Given text:
Before the trip, Weber had taken Father Schlaver’s advice and introduced himself to Rachel Tomas Morgan ‘98M.A., director of the CSC’s International Summer Service Learning Program. Tomas Morgan says 38 Notre Dame students traveled to 15 countries through the program this summer, earning theology credit hours while examining the complexities shaping global poverty in the light of Catholic social teaching—and lending a hand where help was needed. The program sends students to neighboring countries such as India, Thailand and Cambodia, but to date hasn’t piloted anything in Bangladesh.

Tomas Morgan believes the time may have come. She is evaluating the feasibility of a Bangladesh project next summer. “We’d like more and more Notre Dame students to learn about the good work that Holy Cross is doing globally, and this is one way to do it,” she says.

Weber considers the annual service trips essential. “We say we’re training for the missions and we’re fighting for those people, but until now we didn’t know what that meant. And all of a sudden we’re going to bring back those faces, and I think it’s really going to change the program for the better.”

Problems to solve:
1) Answer these questions from the passage about Notre Dame's summer service program:
(a) How many Notre Dame students traveled through the program this summer, and to how many countries?
(b) What is Tomas Morgan evaluating for next summer?
(c) How does Weber regard the annual service trips?
2) Carry on writing the passage about Notre Dame's summer service program, picking up after its final sentence.
The lines after this point are separate material and are not part of the passage.

(Source data)
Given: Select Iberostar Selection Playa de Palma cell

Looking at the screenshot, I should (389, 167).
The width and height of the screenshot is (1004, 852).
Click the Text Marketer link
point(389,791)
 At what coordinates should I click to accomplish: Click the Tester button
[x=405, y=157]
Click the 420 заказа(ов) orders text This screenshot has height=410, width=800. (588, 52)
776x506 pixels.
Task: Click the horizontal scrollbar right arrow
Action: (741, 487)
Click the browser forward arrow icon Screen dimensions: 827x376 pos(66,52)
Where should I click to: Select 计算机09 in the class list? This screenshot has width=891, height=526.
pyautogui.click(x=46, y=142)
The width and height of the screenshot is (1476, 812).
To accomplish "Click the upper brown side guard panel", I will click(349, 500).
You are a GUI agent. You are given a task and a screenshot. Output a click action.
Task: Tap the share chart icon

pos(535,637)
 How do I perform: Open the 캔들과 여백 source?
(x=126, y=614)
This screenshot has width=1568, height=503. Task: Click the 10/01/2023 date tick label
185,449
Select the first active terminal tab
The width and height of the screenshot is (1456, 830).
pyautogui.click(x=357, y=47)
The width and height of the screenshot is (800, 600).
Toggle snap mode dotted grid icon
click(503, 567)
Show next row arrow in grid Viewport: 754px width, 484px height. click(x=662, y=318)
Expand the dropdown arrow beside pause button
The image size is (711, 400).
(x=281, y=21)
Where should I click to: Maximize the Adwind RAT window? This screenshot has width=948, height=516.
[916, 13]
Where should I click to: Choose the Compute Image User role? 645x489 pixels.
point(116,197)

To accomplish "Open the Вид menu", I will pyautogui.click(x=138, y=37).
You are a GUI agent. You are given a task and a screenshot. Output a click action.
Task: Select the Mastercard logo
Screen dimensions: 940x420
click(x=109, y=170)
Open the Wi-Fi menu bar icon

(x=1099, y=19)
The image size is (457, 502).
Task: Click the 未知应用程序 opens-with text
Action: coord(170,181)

Expected responses:
1)
(a) 38 students traveled to 15 countries.
(b) She is evaluating the feasibility of a Bangladesh project.
(c) He considers them essential.

2)
Bringing back those faces depends, too, on the success of the film project. Over the summer, Weber and Donaruma hustled to craft more than a terabyte of video, sound and still images into a 21-minute short version of Strong Bodies Fight, a feature-length documentary they hope to complete in time for the Sundance Film Festival in January, or at least before the bouts begin in March. Meanwhile, Donaruma taught summer classes and Weber readied himself for an NBC internship supporting the boxing coverage at the Olympics in Beijing. By mid-summer they had posted works in progress on Donaruma’s faculty web page, a Facebook group site that Weber and Pat Ryan set up, and YouTube.

Donaruma was once one of those Notre Dame sophomores Coach Suddes has in mind when he gives boxers his annual “19-minute” spiel to put things in perspective. The team trains three-plus hours a day between fall break and the bouts in late February or early March. The best boxers in the single-elimination tournament compete for a total of 18 minutes and 45 seconds across the five fight nights. Half of the fighters, though, are eliminated on the first night. As a student, Donaruma fought one match against the bruiser who won their weight class. That was the end of his boxing career, but he never lost his connection to the Bengal Bouts or his respect for what they represent.

Making it to Sundance is a filmmaker’s milestone with a gigantic promotional payoff, but that’s not what’s driving the production team. They want to inspire their audience to use their gifts to make an impact. If not in Bangladesh, then somewhere—anywhere—else.

“I knew it would be an important project to take on,” Donaruma says. “The easy part going into it, too, was you knew it would be a great piece for Notre Dame. . . . The hard part was making sure it wasn’t a Notre Dame commercial. It wasn’t just going to be that.”

Among his goals as director, Donaruma wanted to convey what it is to be a missionary. So, he asked every priest, brother and sister he met, what have you sacrificed? What is the hardest part of your life and work? The question fell flat.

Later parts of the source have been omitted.